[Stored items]
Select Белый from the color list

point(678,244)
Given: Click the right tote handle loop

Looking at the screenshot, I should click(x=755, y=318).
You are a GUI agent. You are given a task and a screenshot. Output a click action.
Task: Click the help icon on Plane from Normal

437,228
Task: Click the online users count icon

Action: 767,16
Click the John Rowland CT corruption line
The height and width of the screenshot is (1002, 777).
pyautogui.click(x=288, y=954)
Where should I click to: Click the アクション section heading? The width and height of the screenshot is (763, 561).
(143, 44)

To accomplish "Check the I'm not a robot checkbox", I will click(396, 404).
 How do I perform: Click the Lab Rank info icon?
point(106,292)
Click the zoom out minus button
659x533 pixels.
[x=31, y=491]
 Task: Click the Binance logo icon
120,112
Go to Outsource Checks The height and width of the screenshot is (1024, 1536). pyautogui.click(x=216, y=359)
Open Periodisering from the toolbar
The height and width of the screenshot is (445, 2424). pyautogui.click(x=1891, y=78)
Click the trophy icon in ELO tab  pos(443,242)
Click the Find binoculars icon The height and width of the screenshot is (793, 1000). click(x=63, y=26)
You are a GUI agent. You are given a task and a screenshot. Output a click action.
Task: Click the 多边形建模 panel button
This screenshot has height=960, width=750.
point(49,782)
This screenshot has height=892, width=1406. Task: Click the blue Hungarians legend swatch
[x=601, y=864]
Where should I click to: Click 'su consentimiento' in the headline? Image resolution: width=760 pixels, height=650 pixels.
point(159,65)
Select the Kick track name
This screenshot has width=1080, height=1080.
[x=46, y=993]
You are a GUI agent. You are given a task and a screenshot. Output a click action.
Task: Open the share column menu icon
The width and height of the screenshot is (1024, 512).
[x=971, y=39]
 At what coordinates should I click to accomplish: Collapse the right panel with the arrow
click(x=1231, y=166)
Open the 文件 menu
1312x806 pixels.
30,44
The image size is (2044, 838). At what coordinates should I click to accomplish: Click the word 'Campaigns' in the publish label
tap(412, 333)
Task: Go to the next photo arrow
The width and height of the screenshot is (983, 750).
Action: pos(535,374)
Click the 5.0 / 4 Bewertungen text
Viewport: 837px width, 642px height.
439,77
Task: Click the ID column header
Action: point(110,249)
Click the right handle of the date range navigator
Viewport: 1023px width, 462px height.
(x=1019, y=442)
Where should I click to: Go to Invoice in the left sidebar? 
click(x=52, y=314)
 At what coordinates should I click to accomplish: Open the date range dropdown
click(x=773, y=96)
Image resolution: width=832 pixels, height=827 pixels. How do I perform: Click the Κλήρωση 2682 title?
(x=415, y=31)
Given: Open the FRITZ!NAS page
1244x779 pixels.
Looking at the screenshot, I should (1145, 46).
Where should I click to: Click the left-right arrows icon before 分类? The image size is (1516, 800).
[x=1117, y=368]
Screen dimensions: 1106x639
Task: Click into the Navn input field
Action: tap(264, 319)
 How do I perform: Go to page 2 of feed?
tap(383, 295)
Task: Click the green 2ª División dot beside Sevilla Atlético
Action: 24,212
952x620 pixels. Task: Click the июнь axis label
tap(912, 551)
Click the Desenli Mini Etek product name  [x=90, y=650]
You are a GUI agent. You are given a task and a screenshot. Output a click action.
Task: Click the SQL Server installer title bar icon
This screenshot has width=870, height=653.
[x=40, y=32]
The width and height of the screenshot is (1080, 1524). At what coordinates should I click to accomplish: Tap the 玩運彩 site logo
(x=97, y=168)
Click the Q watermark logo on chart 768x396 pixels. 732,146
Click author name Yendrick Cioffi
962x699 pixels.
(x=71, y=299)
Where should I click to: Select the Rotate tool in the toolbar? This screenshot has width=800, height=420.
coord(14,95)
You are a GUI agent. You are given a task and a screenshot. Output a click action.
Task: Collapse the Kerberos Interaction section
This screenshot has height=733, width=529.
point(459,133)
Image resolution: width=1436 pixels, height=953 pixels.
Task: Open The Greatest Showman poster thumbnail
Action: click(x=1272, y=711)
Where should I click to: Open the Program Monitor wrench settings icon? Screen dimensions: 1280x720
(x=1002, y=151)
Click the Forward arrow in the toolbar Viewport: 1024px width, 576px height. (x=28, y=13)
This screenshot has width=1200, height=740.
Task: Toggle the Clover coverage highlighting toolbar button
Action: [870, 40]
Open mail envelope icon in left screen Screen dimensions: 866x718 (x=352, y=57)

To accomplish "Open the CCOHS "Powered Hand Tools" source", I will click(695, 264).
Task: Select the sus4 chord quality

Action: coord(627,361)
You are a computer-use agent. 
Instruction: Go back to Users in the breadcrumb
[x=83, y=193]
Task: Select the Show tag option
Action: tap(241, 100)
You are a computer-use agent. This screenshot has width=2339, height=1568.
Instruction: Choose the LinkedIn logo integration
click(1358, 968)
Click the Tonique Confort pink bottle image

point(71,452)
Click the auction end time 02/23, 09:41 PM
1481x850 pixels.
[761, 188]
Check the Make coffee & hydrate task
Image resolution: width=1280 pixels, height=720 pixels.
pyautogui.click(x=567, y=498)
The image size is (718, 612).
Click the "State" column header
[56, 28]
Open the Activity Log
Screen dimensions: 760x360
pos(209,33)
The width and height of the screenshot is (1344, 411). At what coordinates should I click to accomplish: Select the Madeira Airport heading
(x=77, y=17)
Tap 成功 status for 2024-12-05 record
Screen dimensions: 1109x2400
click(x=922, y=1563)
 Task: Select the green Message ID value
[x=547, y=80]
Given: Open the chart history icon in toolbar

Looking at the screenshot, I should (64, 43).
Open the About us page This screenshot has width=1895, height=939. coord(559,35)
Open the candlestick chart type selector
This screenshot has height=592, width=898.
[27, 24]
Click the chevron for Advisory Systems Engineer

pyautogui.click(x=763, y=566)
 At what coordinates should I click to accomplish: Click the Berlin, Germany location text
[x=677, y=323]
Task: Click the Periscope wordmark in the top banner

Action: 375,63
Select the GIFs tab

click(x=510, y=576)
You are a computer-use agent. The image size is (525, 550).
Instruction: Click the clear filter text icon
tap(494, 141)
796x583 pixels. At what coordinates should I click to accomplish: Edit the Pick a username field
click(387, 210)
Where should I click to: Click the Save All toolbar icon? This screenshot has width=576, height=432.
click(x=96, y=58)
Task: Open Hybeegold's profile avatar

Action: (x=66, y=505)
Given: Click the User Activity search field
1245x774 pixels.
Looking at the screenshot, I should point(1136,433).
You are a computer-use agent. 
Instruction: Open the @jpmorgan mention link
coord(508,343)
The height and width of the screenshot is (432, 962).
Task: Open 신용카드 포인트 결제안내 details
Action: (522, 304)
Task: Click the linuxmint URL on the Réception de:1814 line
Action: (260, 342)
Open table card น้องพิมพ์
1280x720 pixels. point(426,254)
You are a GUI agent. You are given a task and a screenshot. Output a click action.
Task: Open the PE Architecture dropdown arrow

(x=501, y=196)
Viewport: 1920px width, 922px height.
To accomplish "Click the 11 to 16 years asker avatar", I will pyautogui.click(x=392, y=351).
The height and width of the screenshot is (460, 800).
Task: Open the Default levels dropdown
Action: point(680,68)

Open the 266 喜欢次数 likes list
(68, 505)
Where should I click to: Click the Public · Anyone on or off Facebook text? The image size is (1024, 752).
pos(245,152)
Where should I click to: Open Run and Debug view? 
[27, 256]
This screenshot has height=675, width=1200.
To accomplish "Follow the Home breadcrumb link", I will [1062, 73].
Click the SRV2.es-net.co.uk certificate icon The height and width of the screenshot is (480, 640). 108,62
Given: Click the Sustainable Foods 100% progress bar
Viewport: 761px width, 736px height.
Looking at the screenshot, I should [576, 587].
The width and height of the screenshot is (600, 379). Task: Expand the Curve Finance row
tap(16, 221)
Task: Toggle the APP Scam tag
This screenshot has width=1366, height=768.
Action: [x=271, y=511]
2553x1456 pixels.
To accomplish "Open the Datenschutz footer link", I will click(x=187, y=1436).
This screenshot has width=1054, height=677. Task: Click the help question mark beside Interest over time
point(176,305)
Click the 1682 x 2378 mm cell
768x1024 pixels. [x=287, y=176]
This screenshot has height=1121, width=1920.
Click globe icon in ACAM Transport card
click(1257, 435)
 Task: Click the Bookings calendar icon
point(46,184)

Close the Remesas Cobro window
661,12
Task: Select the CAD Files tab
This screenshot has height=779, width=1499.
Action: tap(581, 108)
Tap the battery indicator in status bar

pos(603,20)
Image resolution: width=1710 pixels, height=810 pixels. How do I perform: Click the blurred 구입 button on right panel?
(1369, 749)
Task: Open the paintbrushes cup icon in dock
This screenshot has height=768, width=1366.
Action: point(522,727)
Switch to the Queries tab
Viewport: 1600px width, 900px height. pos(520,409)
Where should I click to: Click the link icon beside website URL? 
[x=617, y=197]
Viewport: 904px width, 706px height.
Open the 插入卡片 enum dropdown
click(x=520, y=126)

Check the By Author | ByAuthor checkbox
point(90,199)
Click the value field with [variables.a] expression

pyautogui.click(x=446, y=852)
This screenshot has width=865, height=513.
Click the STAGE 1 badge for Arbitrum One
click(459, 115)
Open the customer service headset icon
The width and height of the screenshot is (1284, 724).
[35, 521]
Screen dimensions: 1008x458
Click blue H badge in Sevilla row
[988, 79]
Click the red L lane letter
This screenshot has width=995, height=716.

• **Task instructions**: Each line in the records above with "menu" must be returned.

• **Written answer**:
Task: Open the share column menu icon
Open the 文件 menu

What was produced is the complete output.